Amendment to Extend Term of the Equity Plan
If the stockholders approve this proposal, the term of the Equity Plan will be extended through February 12, 2019.
If the stockholders do not approve this proposal, no awards may be granted under the Equity Plan after July 17, 2016.
Description of the Other Amendments
Stockholders are only being asked to approve the increase in the number of shares available for issuance under
the Equity Plan. The Equity Plan, however, includes other technical amendments that do not require stockholder
approval which were effective upon the Compensation Committees approval on February 12, 2014, including an
amendment to remove a sub-limit on the awards that can be granted in the form of restricted shares.

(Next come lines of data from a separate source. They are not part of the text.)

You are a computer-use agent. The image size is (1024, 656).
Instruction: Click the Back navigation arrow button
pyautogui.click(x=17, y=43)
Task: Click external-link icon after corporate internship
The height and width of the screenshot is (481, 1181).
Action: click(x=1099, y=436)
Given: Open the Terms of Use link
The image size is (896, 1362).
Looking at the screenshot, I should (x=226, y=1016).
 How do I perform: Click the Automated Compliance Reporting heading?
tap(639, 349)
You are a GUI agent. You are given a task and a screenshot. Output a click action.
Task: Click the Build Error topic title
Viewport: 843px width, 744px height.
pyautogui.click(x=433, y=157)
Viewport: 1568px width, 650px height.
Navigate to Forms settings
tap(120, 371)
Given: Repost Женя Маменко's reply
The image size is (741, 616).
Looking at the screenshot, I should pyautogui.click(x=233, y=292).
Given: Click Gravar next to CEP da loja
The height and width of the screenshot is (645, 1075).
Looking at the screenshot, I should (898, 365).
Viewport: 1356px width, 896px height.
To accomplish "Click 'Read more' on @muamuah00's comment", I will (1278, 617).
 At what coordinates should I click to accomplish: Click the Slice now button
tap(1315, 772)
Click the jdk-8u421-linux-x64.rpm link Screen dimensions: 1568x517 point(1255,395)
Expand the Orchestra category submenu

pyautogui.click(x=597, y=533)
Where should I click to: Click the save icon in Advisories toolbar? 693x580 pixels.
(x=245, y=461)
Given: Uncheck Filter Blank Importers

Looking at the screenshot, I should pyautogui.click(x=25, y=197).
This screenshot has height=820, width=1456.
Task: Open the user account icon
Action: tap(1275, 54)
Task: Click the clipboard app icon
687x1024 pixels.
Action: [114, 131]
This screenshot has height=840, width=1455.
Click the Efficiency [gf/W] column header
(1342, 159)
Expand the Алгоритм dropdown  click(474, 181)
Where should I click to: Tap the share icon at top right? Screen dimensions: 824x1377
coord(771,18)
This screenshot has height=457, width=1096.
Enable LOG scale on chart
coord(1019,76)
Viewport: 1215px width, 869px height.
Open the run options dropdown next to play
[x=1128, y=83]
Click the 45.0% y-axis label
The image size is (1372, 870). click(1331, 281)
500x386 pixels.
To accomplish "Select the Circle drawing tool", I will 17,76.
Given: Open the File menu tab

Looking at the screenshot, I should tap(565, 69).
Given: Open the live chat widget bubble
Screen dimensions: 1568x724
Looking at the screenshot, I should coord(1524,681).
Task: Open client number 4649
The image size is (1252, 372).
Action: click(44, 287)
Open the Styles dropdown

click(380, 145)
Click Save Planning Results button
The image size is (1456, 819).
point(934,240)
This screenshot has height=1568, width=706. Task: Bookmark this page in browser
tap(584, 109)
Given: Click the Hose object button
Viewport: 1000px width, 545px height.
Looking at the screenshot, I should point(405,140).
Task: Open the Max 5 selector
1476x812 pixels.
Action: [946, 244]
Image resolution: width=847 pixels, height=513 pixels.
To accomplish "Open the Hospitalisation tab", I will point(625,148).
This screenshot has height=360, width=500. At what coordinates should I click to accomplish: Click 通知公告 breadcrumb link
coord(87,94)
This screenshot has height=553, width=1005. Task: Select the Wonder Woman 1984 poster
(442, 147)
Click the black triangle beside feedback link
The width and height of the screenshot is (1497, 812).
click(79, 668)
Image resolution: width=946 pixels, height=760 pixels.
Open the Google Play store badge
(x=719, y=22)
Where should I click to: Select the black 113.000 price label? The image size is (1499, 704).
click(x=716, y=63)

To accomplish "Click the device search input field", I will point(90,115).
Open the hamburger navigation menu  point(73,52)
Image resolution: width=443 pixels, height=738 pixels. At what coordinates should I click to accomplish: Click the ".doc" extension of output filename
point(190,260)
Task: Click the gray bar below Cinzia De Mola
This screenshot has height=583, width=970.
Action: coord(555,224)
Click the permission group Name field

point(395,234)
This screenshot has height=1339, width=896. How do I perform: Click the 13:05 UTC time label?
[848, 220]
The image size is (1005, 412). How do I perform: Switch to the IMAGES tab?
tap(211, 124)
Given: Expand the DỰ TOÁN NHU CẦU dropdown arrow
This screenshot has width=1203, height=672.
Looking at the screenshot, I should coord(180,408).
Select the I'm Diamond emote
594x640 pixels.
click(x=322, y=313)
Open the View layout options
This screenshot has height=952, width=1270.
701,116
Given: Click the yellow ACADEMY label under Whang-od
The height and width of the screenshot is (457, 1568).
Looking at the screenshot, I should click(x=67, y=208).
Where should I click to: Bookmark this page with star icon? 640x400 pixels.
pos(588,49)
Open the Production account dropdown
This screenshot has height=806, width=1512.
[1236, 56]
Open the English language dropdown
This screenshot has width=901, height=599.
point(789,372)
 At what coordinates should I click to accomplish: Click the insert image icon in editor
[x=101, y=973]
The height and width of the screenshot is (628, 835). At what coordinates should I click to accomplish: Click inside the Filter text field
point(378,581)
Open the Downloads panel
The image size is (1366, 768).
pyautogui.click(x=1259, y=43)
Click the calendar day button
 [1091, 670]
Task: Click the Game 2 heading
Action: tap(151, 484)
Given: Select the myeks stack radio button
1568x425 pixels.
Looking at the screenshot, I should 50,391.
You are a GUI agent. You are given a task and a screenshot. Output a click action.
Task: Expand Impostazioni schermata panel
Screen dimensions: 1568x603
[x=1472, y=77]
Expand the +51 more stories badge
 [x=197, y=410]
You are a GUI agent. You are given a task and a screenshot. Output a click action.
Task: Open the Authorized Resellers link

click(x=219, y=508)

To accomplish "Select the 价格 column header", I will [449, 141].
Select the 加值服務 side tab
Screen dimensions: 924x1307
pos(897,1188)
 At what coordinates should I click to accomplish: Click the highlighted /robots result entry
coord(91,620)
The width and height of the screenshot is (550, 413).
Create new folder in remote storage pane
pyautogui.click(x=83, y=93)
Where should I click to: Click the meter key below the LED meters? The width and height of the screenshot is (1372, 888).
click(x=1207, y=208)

Re-approval of the Management Objectives
As noted above, we are submitting to stockholders for re-approval of the material terms of the performance
goals under the Equity Plan, including the annual maximum limits per individual, the eligible employees and
the list of Management Objectives set forth above in the description of the Equity Plan. See “Individual Limits,
“Eligible Participants” and “Management Objectives.” Section 162(m) of the Code generally denies a corporations
federal income tax deduction for compensation it pays to certain executive officers in excess of $1 million per year
for each such officer, other than compensation that qualifies as “performance-based compensation.” To qualify
as performance-based compensation under Section 162(m) of the Code, the compensation must (among other
requirements) be granted under the Equity Plan by a committee consisting solely of two or more “outside directors”
(as defined under Section 162 regulations), satisfy the Equity Plans limit on the total number of shares that may
be awarded or compensation paid to any one participant during any calendar year, and be subject to attainment of
performance goals that have been disclosed to stockholders and approved by a majority stockholder vote.